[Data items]
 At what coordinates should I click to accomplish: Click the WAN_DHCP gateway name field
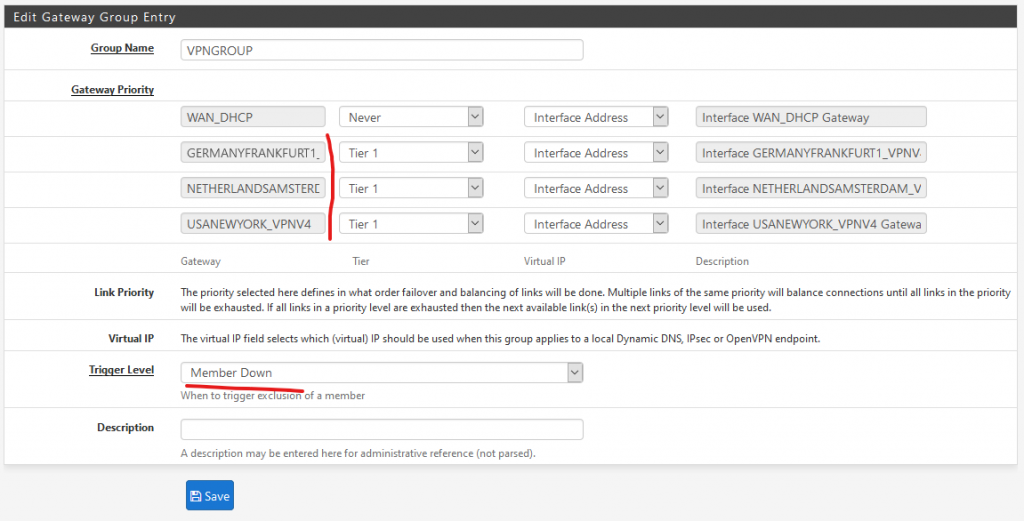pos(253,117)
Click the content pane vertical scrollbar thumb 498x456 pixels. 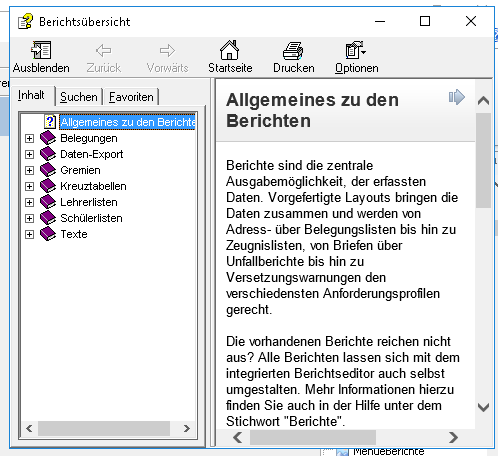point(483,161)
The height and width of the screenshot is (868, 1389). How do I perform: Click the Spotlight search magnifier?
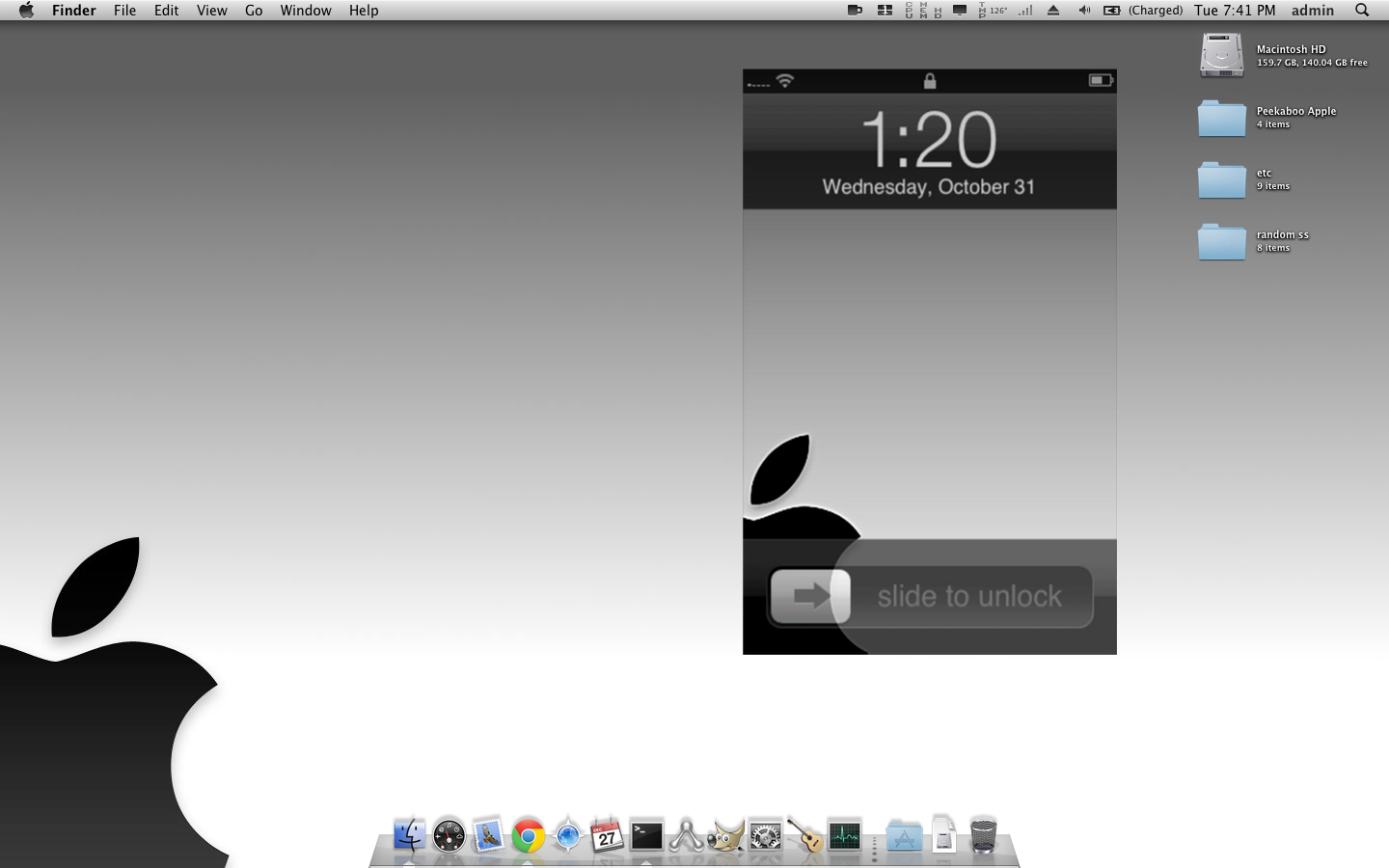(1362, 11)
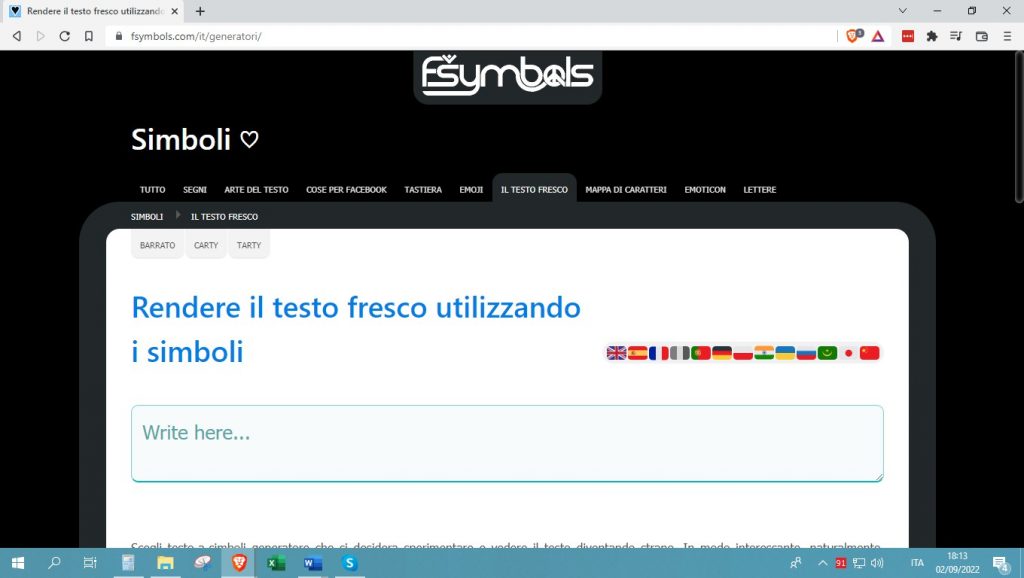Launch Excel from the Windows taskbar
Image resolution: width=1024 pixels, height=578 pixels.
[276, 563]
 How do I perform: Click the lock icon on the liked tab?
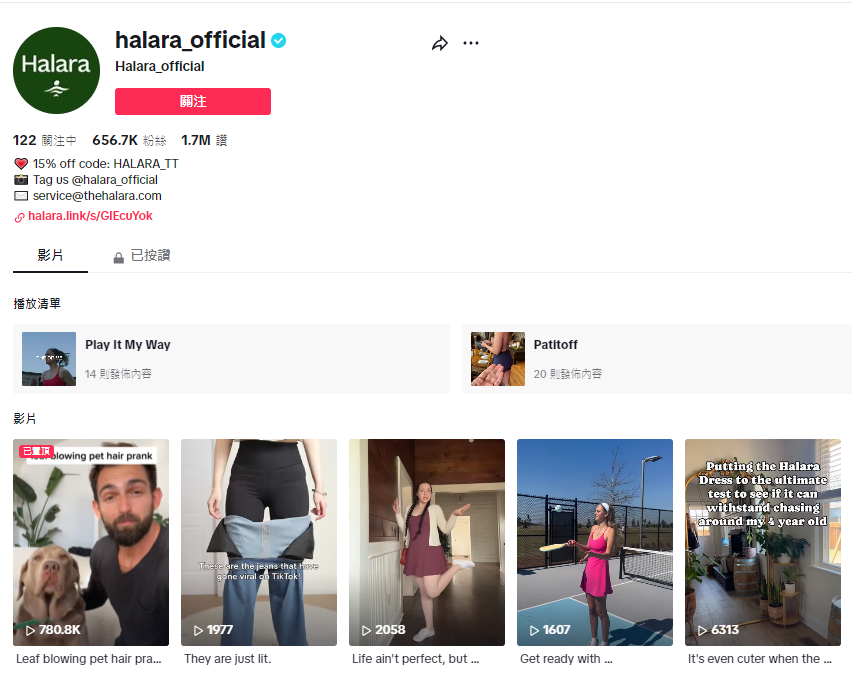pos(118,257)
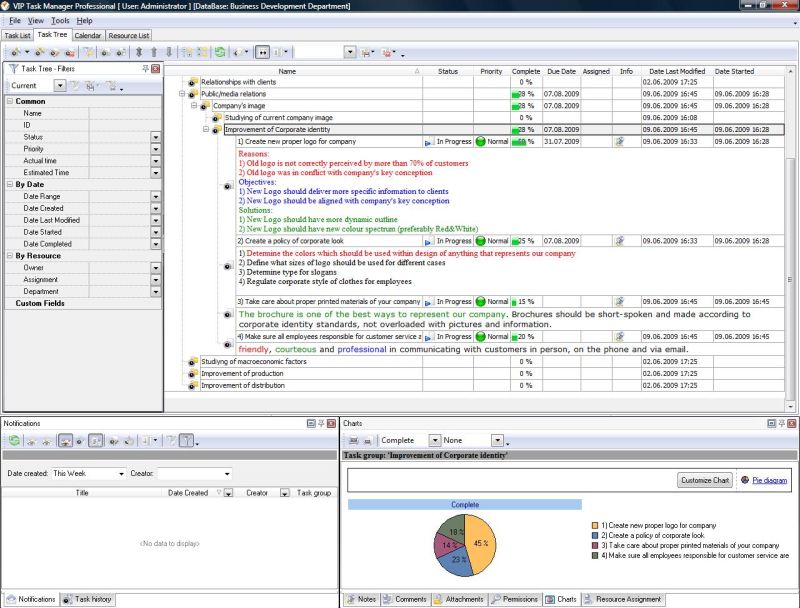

• Task brief: From the line containing "The height and" down to the last line of the records above, repeat every line exactly and nothing else, dropping any pictures.

• Solution:
The height and width of the screenshot is (868, 1389). How do I perform: Click the Spotlight search magnifier?
(1362, 11)
Launch Excel from the Windows taskbar
Image resolution: width=1024 pixels, height=578 pixels.
[276, 563]
 How do I perform: Click the lock icon on the liked tab?
pos(118,257)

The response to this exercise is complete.